**DIRECTIONS FOR THIS TASK:** Every line from the one containing "480x360 pixels." to the end of the records below should be returned exactly; pictures are to be dropped.

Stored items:
──────

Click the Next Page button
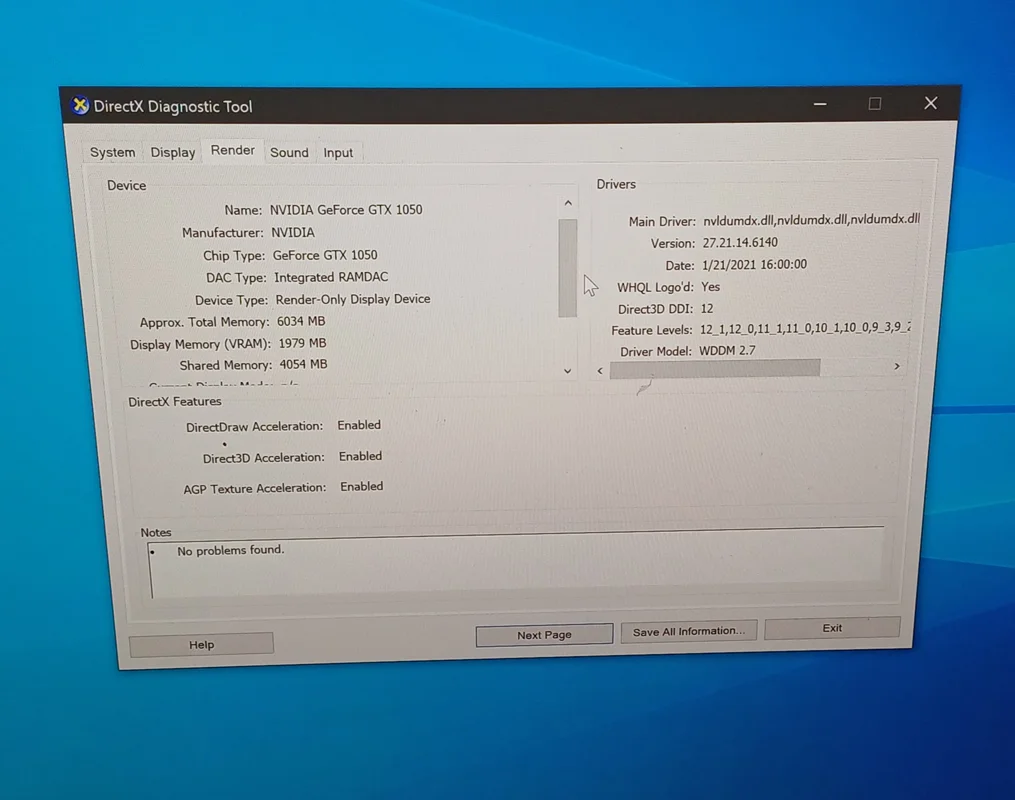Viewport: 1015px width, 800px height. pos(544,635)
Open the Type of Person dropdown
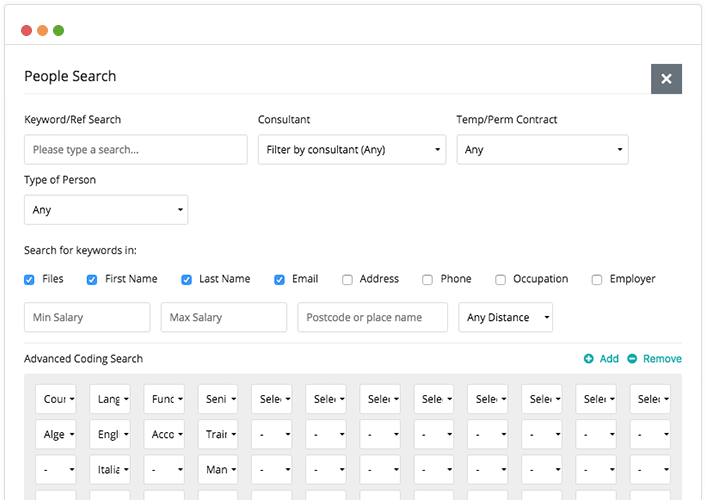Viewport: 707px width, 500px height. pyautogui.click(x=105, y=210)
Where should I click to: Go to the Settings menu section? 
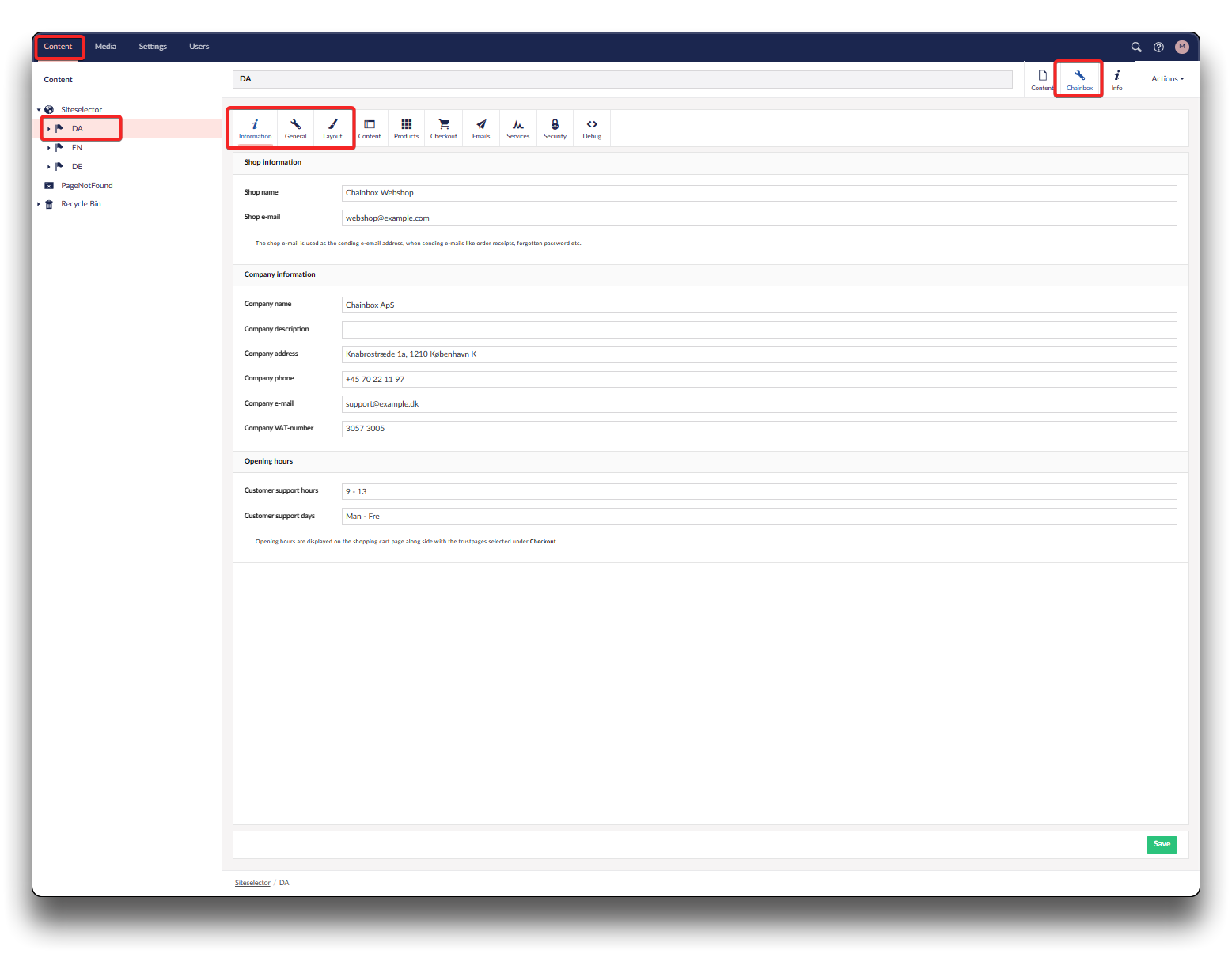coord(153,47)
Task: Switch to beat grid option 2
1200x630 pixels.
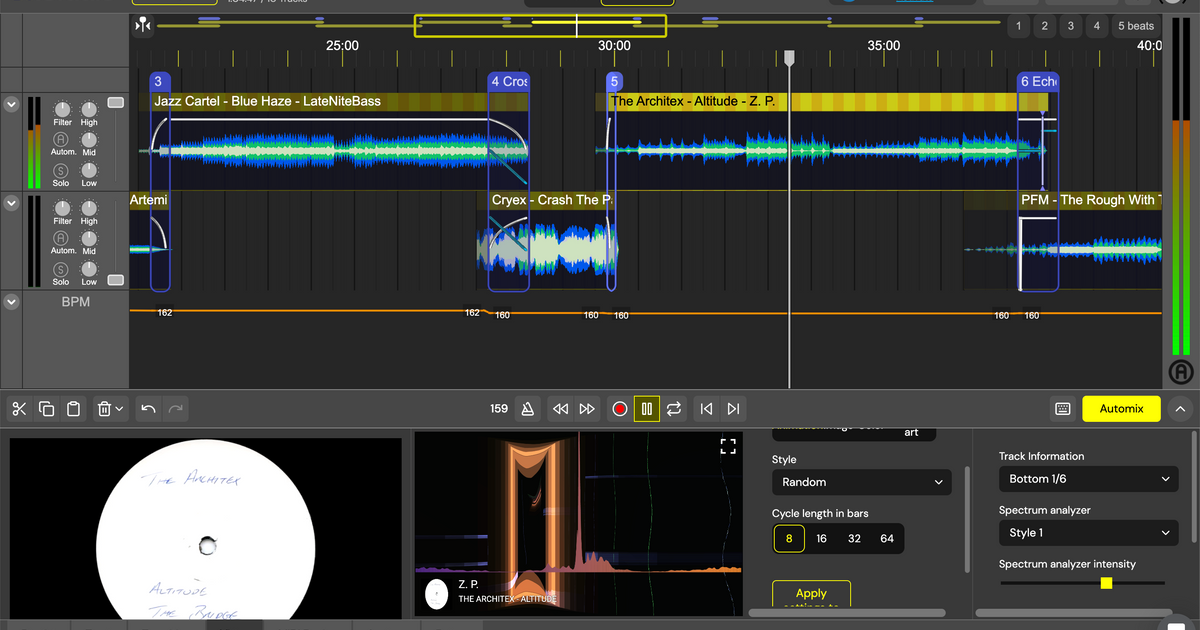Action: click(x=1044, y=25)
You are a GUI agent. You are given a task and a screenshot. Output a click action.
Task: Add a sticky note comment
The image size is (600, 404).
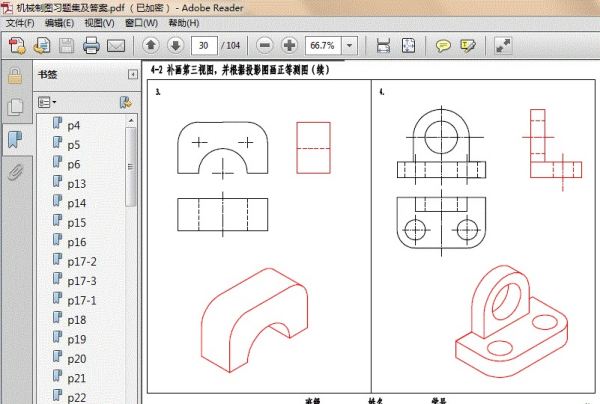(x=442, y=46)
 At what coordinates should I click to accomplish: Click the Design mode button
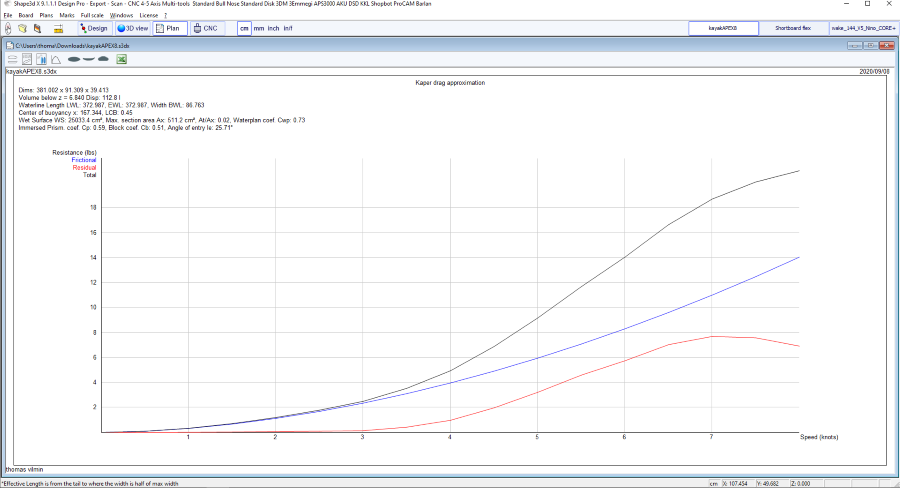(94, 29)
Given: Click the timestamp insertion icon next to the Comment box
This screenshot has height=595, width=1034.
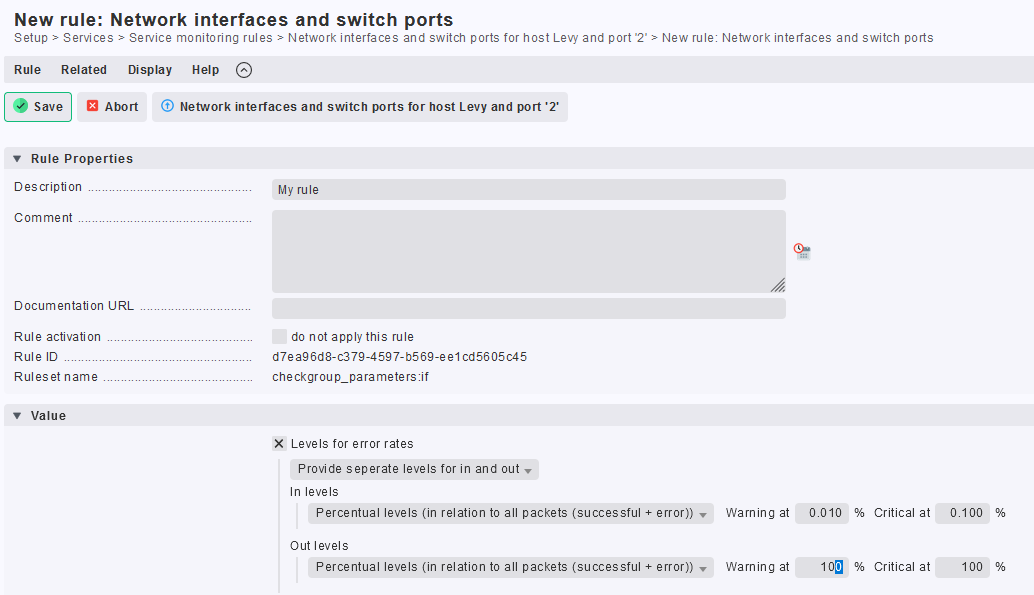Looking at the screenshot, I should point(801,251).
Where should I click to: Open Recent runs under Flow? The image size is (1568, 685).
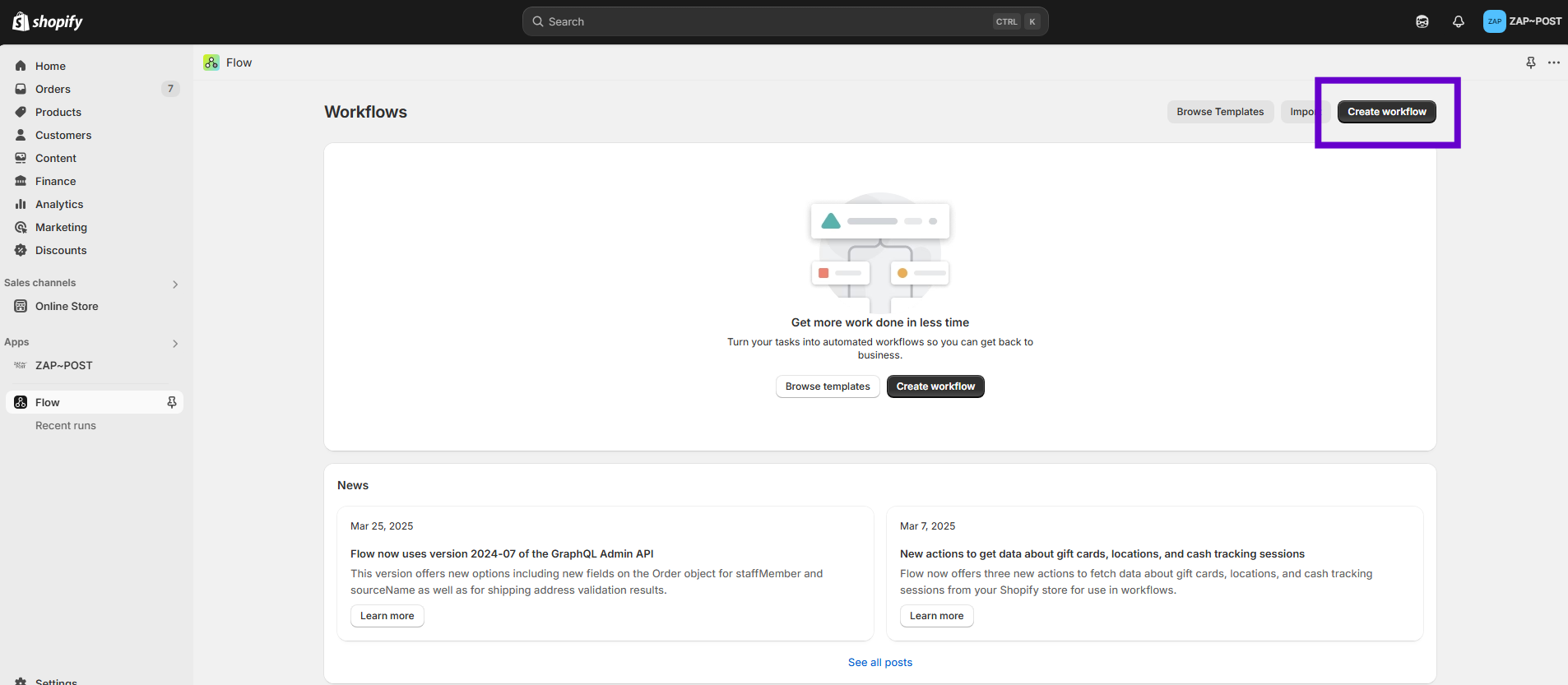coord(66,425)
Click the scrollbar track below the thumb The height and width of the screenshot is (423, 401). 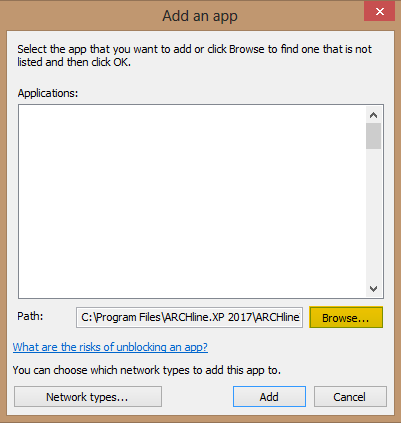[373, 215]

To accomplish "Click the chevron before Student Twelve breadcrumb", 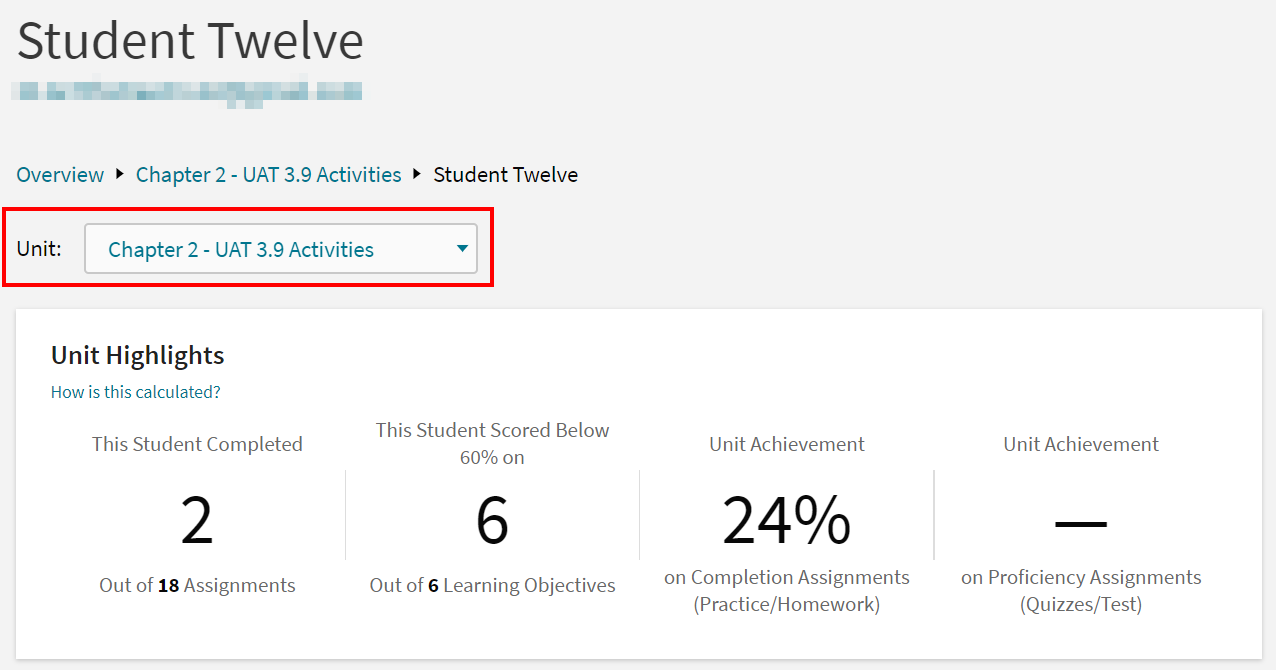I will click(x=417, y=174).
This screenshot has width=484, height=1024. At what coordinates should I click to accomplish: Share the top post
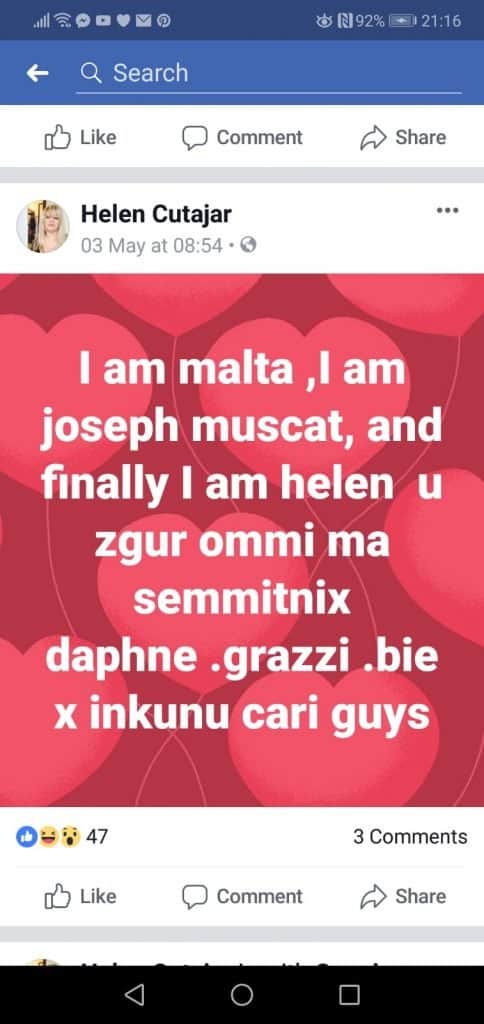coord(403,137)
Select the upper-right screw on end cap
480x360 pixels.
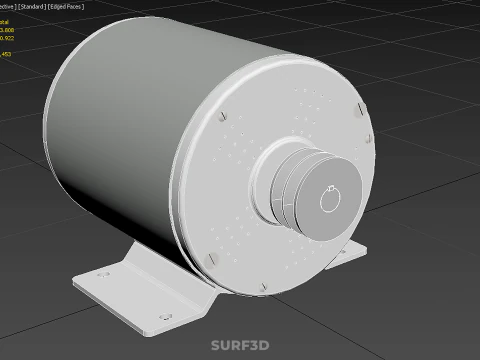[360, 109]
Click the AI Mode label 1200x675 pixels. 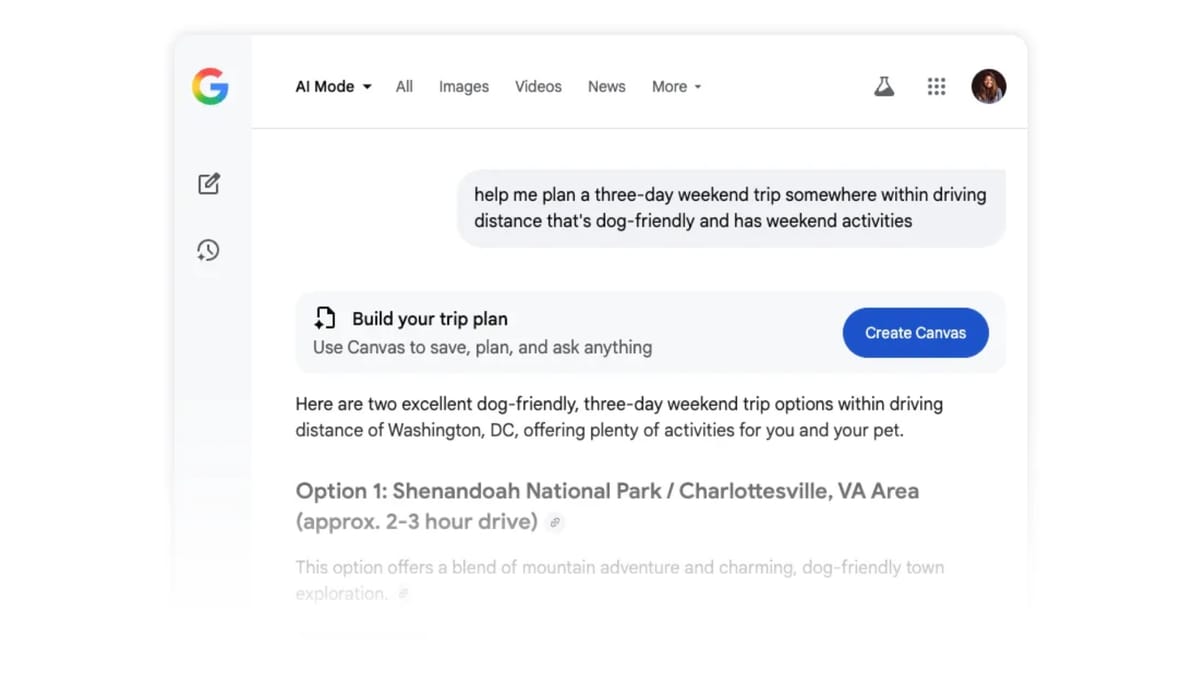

──────

**ANSWER FOR THE TASK:**
480x360 pixels.
[360, 109]
Click the AI Mode label 1200x675 pixels. 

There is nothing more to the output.